What is MRA?

Magnetic resonance angiography (MRA) is a special type of magnetic resonance imaging (MRI) test designed to evaluate arteries, veins and the flowing blood within them. MRI uses radiofrequency waves within a strong magnetic field to generate detailed images of internal organs and tissues. No x-ray or radiation of any kind is used during an MRI or MRA exam.

MRA is performed without need for catheters. This is beneficial because detailed images of blood vessels and blood flow are obtained without having to insert a catheter into the area of interest, so that there is no risk of damaging an artery. In some cases an MRI dye (gadolinium) is used to produce an even clearer image and detailed picture. The gadolinium is injected into a vein in the arm helping highlight the blood vessels, making them stand out better from surrounding tissue.

Why Would My Clinician Order an MRA vs. an MRI?

One of the most common reasons an MRA is ordered is to test for any narrowing or plaque buildup in the arteries that could lead to a harmful medical condition. It utilizes MRI technology to detect, diagnose and aid in the treatment of heart disorders, strokes and blood vessel diseases. By conducting an MRA, surgical procedures may be avoided.

MRA is performed on the arteries of the neck and brain to test for any narrowing or plaque buildup that could lead to a stroke, or for any weakening or ballooning of the arteries (aneurysms) that could lead to bleeding around the brain. MRA is also performed on the arteries to the kidneys to test for narrowing that could lead to high blood pressure or kidney failure.
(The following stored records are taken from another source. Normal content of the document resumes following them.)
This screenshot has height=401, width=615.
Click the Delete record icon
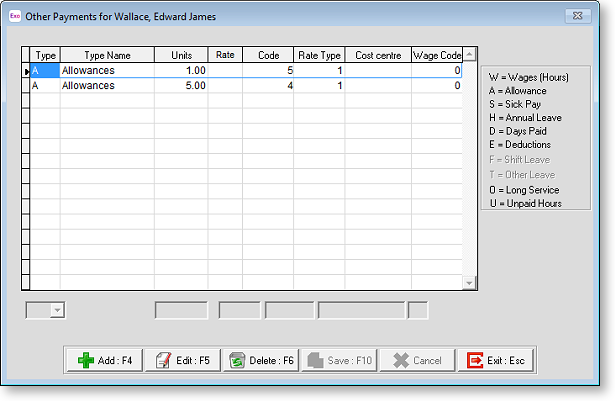click(237, 361)
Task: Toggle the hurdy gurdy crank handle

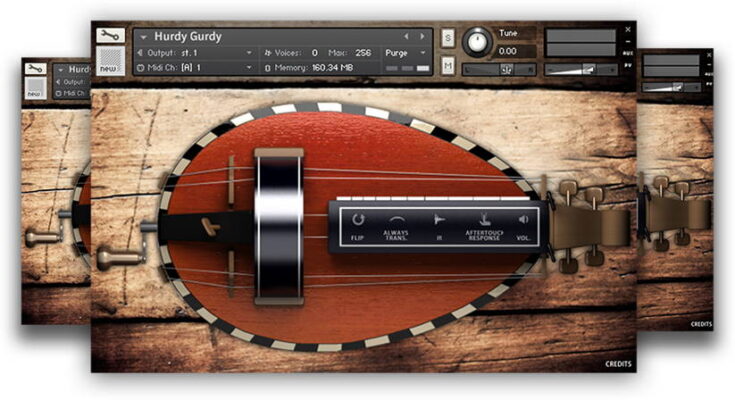Action: coord(114,258)
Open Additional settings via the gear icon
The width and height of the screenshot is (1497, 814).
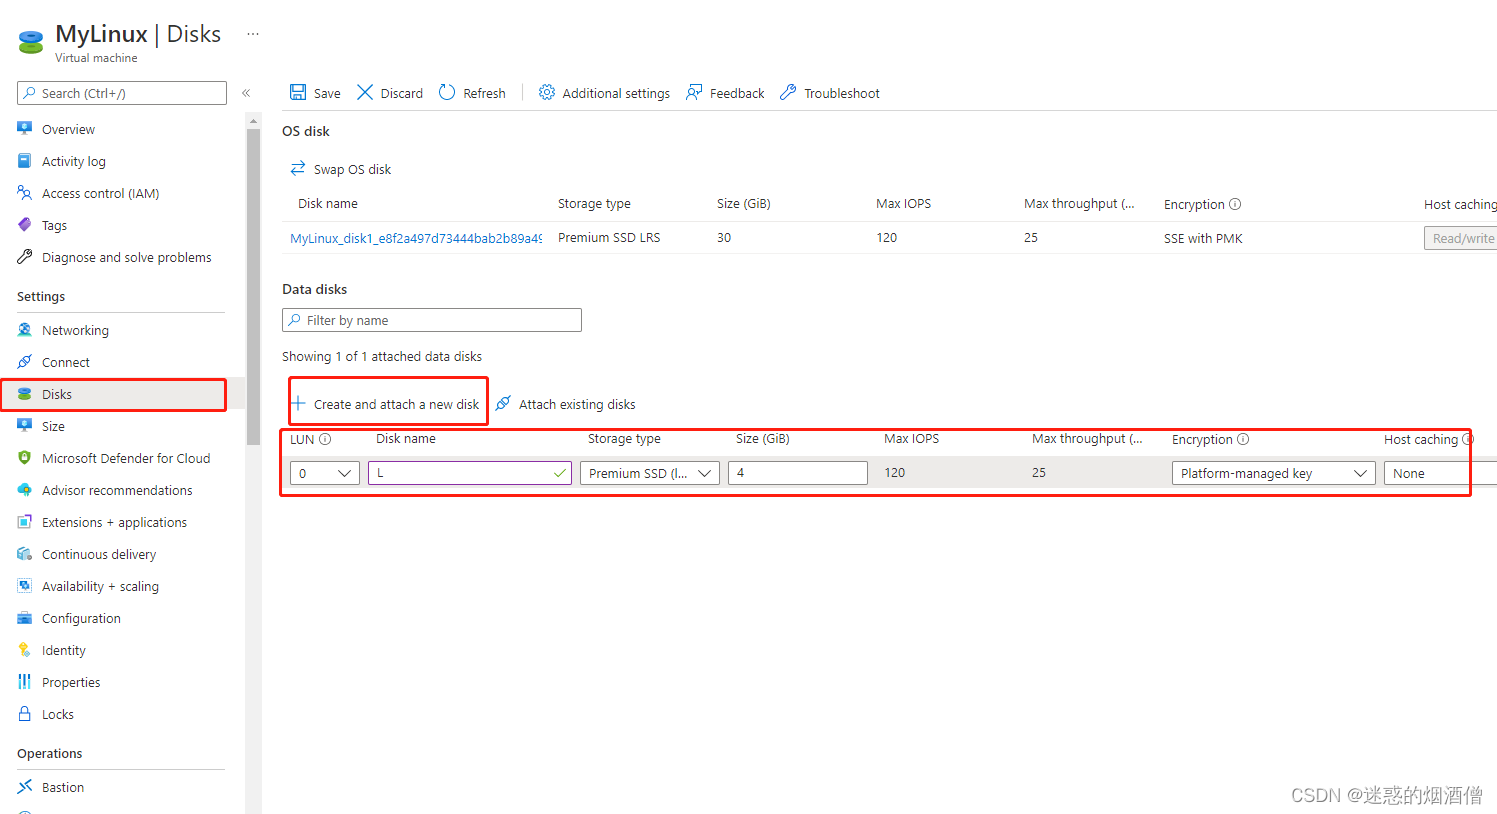click(x=547, y=92)
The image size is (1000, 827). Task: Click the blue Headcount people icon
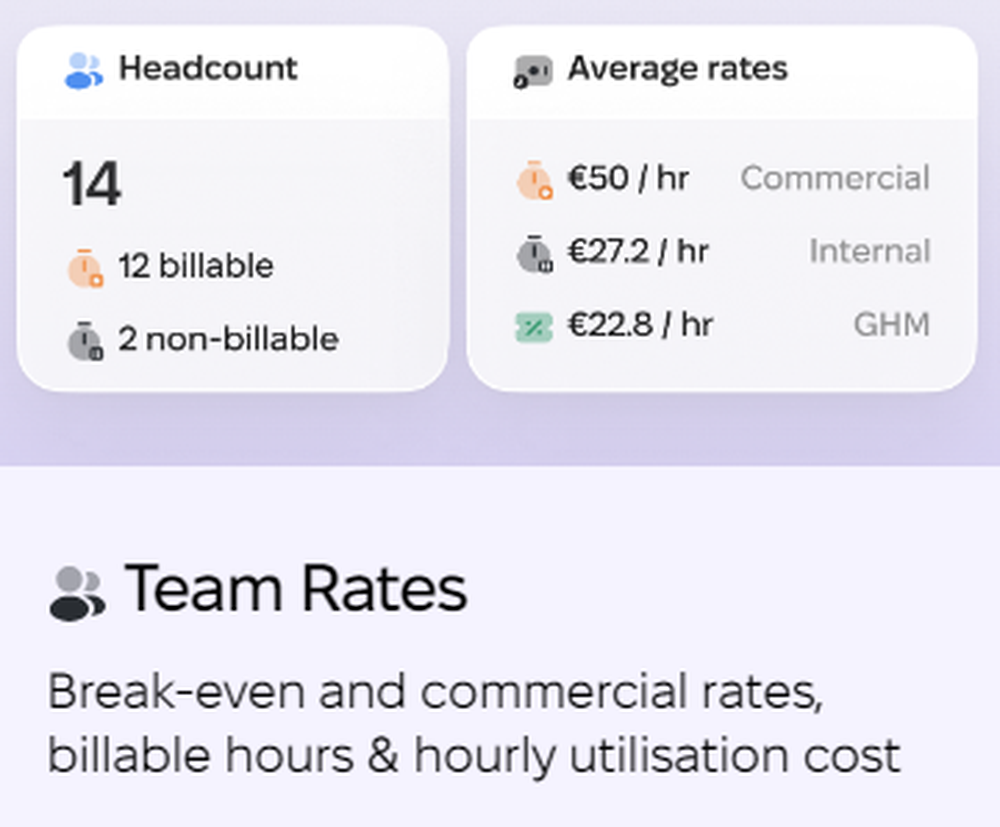tap(84, 71)
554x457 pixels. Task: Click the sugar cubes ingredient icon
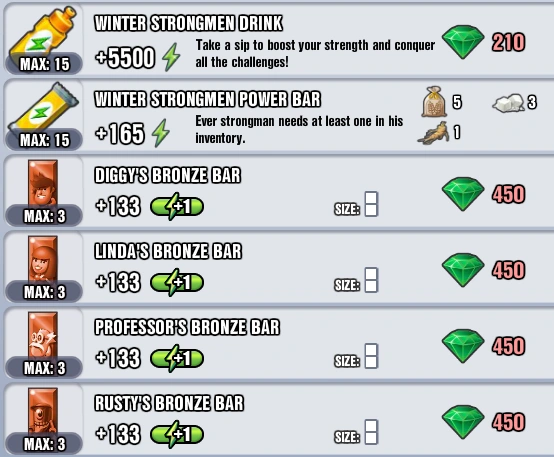click(x=508, y=103)
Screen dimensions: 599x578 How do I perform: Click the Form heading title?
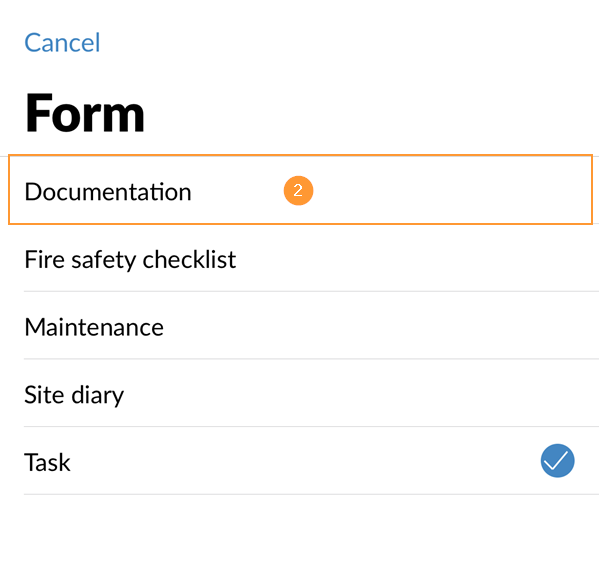pos(84,113)
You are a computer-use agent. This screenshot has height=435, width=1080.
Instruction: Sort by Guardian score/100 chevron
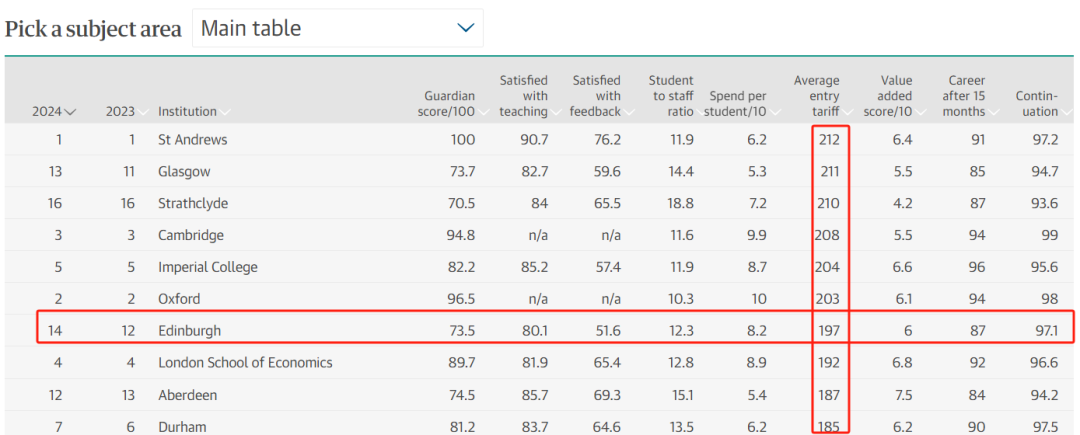click(484, 112)
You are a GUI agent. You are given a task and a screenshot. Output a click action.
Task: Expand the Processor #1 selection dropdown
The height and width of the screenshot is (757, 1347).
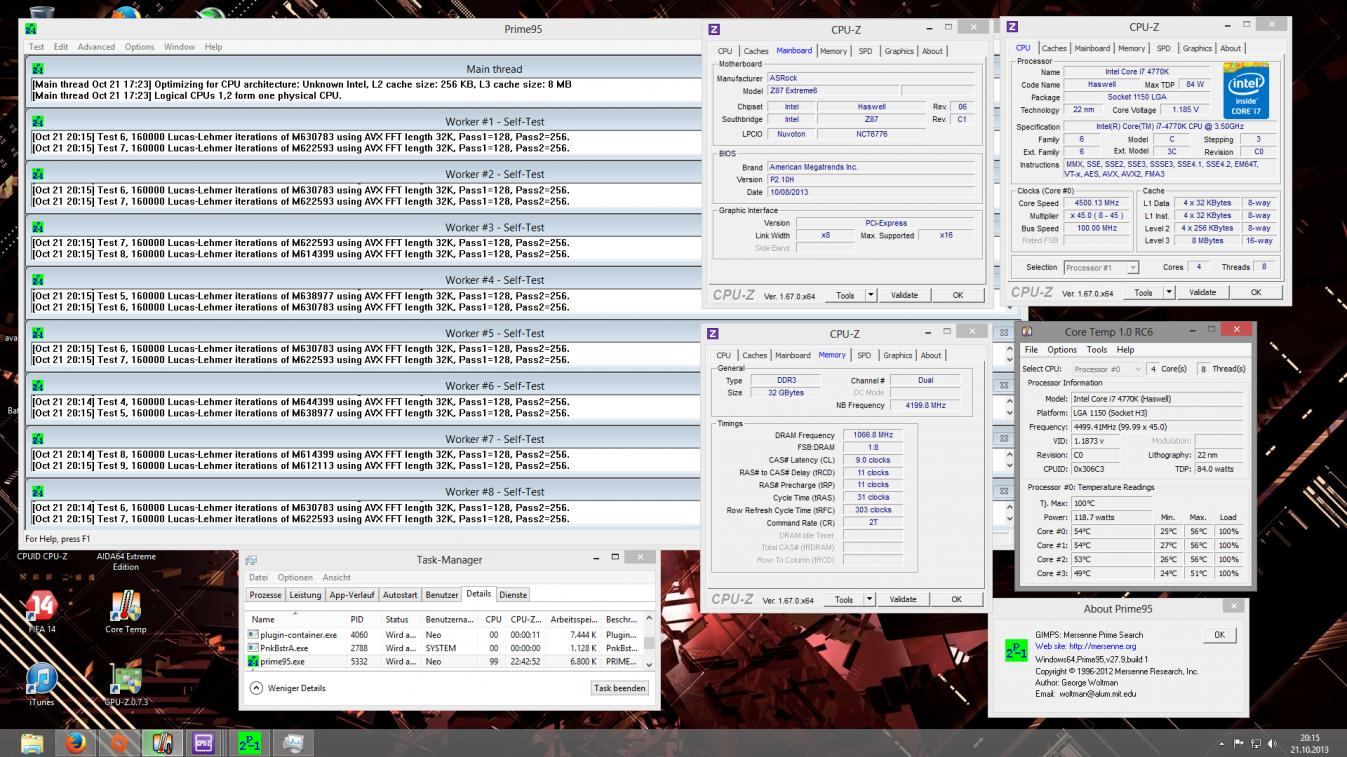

Furthermore, it’s also performed on the pelvis and legs to look for narrowing that could lead to painful walk, to evaluate non-healing ulcers or to look for blood clots in the veins.

What to Expect

This procedure is non-invasive and there is no pain associated with this exam. Some common distractions or discomforts include the loud tapping noises that are often made by the MRI machine or the close proximity to the MRI machine. For patients who are claustrophobic or who become uncomfortable in these situations may be prescribed a mild sedative to be taken before the exam.  You also may notice a warm feeling in the area being studied. This is normal but you should not be afraid to communicate with the technologist if it bothers you. A technologist will always be available, monitoring you throughout the exam if any concerns arise.